One would think a rich tycoon would pony up and pay for the art he likes. But not Igor Olenicoff, who was caught commissioning forged sculptures to decorate his California properties.

Those who can’t afford high-priced works of art typically turn to DIY versions to decorate their homes. It’s far cheaper and allows “patrons” to customize the art to fit their space and personal taste. But when you’re a real estate tycoon worth $3.1 billion looking to decorate your properties, these DIY projects become forgeries.

On Thursday, ArtNet reported that 71-year-old Igor Olenicoff and his company, Olen Properties, were charged with copyright infringement and $450,000 in damages after sculptor Don Wakefield discovered multiple “unauthorized” versions of his works scattered around Southern California.

According to the artist, he reached out to Olenicoff in 2004 while looking for potential buyers. The information he provided included web links containing photos of all of his work. Four years later, Wakefield came across an amoeba-like stone figure titled Human Natures: Many Faces (2005) outside of an Olenicoff property in Newport Beach. The resemblance was so uncanny that the artist thought it was his actual Untitled (1992) work co-created with artist Joseph “Chick” Glickman. Wakefield didn’t realize the underlying connection until he discovered more of these knockoff works.
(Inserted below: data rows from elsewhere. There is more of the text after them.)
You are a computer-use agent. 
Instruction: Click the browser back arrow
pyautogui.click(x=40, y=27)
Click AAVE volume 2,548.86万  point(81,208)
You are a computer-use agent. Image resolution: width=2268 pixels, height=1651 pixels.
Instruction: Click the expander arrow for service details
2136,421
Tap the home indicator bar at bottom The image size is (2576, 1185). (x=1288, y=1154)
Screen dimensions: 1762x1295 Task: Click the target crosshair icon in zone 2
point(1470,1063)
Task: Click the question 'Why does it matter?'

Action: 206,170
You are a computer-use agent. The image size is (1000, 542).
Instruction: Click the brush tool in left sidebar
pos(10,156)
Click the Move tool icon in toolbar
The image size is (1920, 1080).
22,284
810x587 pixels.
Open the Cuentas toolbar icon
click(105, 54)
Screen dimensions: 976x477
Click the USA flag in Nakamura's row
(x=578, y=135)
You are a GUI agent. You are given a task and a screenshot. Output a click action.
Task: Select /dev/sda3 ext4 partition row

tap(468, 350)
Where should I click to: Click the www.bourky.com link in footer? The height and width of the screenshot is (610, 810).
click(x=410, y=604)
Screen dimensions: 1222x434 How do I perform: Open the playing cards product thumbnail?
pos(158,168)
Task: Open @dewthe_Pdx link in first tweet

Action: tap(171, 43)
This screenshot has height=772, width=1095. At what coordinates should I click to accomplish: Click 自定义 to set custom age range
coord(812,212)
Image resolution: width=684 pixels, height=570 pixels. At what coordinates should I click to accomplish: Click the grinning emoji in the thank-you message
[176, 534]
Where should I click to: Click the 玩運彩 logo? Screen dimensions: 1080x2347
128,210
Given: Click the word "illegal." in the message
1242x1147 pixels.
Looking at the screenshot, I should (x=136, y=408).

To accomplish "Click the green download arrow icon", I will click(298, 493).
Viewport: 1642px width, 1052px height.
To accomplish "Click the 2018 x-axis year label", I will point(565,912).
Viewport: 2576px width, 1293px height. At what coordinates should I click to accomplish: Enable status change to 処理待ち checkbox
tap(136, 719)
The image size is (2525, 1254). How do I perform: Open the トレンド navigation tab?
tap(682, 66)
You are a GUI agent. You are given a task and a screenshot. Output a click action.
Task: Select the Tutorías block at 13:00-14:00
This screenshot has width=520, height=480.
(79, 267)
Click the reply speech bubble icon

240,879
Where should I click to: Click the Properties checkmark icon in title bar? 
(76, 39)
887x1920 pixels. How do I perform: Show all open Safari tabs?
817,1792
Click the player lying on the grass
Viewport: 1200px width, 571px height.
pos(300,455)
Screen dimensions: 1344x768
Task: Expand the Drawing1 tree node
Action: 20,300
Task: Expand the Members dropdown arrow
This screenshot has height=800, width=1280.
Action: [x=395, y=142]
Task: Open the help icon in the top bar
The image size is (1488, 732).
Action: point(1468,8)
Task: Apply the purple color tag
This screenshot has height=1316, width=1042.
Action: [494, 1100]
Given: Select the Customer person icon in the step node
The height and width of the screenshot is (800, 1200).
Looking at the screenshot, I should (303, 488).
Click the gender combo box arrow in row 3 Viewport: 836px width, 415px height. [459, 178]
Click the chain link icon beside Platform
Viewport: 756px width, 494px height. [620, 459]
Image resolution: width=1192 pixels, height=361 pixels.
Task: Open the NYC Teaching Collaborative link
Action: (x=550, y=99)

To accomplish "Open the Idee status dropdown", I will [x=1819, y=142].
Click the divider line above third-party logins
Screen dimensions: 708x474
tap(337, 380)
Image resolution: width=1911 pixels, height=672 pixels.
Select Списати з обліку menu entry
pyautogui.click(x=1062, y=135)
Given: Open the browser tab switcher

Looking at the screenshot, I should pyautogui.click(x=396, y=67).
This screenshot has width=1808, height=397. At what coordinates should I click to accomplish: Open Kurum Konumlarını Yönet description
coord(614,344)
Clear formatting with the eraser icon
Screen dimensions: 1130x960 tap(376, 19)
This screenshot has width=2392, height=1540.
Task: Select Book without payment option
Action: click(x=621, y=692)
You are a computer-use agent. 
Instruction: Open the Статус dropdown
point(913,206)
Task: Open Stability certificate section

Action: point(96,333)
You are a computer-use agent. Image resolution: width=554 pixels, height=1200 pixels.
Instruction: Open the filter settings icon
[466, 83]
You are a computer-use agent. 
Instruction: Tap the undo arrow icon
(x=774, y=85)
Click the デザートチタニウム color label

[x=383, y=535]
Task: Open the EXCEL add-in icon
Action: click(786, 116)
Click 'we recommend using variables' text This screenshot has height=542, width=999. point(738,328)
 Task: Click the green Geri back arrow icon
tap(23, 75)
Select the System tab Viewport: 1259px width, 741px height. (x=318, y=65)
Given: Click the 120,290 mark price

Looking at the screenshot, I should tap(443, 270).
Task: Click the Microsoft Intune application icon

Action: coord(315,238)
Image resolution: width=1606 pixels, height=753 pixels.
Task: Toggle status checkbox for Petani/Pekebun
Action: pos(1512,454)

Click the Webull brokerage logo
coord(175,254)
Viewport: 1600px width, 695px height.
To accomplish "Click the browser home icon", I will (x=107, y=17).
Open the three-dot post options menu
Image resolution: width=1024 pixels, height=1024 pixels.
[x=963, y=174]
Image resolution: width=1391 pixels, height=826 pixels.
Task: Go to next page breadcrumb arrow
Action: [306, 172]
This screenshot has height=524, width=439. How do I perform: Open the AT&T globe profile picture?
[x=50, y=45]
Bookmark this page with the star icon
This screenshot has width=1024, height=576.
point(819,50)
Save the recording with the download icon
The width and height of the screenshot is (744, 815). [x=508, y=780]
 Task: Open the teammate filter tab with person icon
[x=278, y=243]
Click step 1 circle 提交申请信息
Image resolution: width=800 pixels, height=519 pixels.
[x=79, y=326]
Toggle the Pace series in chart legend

“In or about January 2010, Wakefield discovered three copies of Untitled at an Olen Properties location in Irvine, California,” Wakefield’s 2012 complaintstated. “Two of these copies were unaltered copies of Untitled, and the third is an unauthorized derivative work which was entitled A Tear Must Fall. It was only upon discovery of these three sculptures that Wakefield realized that the sculpture he discovered in Newport Beach was, in fact, an unauthorized copy and not the original.”

Olenicoff claimed that he had obtained Human Natures: Many Faces, along with two other works, from a Chinese craftsman at the 2008 Olympic Games in Beijing, but refused to identify the source or craftsman.

Forged works of art are far from uncommon. This year alone there have been movies and large-scale exhibitions dedicated to these copycats and their creators.

Art and Craft, which premiered at the Tribeca Film Fest, focuses on the life of master forger Robert Landis, a 59-year-old man who—for the past three decades—has been donating forged works of art to prestigious museums across the country. His works—along with accompanying papers—were so perfectly crafted that no one, not even in-house experts, questioned a thing.

In 2011, institutions finally caught on when the same works began to appear in different museums. Soon the FBI Art Crime Team was called in, but nothing could be done. After all, Landis wasn’t turning a profit. “It wasn’t like Landis went in and [demanded money],” Robert Wittman, founder of the FBI Art Crime Team, explained in the film. “That would be fraud. The fact is that he gave it to the museum for free. It’s up to the museum to determine what they think of it.”

For Olenicoff, the replicas seem to be his way around a California mandate requiring that all real estate developers allocate a specified percentage of money to public art on their properties. And Wakefield wasn’t the first to fall victim to his scheme.

“If $52 million in back taxes and two years probation wasn’t enough to keep him honest, we’re not sure this will either.”

Sculptor John Raimondi filed a separate federal complaint for a very similar situation. According to the artist, Olenicoff reached out to him in 2001 seeking to purchase custom-made versions of his large-scale limited edition works, Dian (1987) andCeres (1994) for various Olen properties. The abstract sculptures made from reflective materials organically spawn from the ground at various places flowing to a sharp point ten to twenty feet in the air.

Raimondi and Olenicoff met twice to discuss their plans. Olenicoff was looking to spend $100,000 to $250,000 per the city ordinance requirements. At their second meeting, Raimondi provided detailed photos and drawings, along with pricing, but never heard back from the developer.

“Beginning approximately ten days after the second meeting,” Raimondi’s complaint stated. “Olenicoff refused to speak with Raimondi. Defendants instead had an assistant relay to Raimondi that Olenicoff had a change of heart about the sculptures. Instead of purchasing the sculptures from Raimondi, defendants, at their direction, had multiple unauthorized and infringing copies of the sculptures manufactured in China.”

If Olenicoff’s second trial—starting June 24—is anything like the first, the ruling could likely swing in Raimondi’s favor, given the similar narrative of his complaint. And the payout could be well more than the original $100,000 to $250,000 price tag for Olenicoff. Maybe next time he won’t take the DIY approach and instead will give a miniscule percentage of his net worth to the hard working, creative minds that deserve proper credit and compensation. Then again, this is a guy who—in 2007—pleaded guilty to stashing large sums of money in off shore bank accounts to avoid taxes. If $52 million in back taxes and two years probation wasn’t enough to keep him honest, we’re not sure this will either.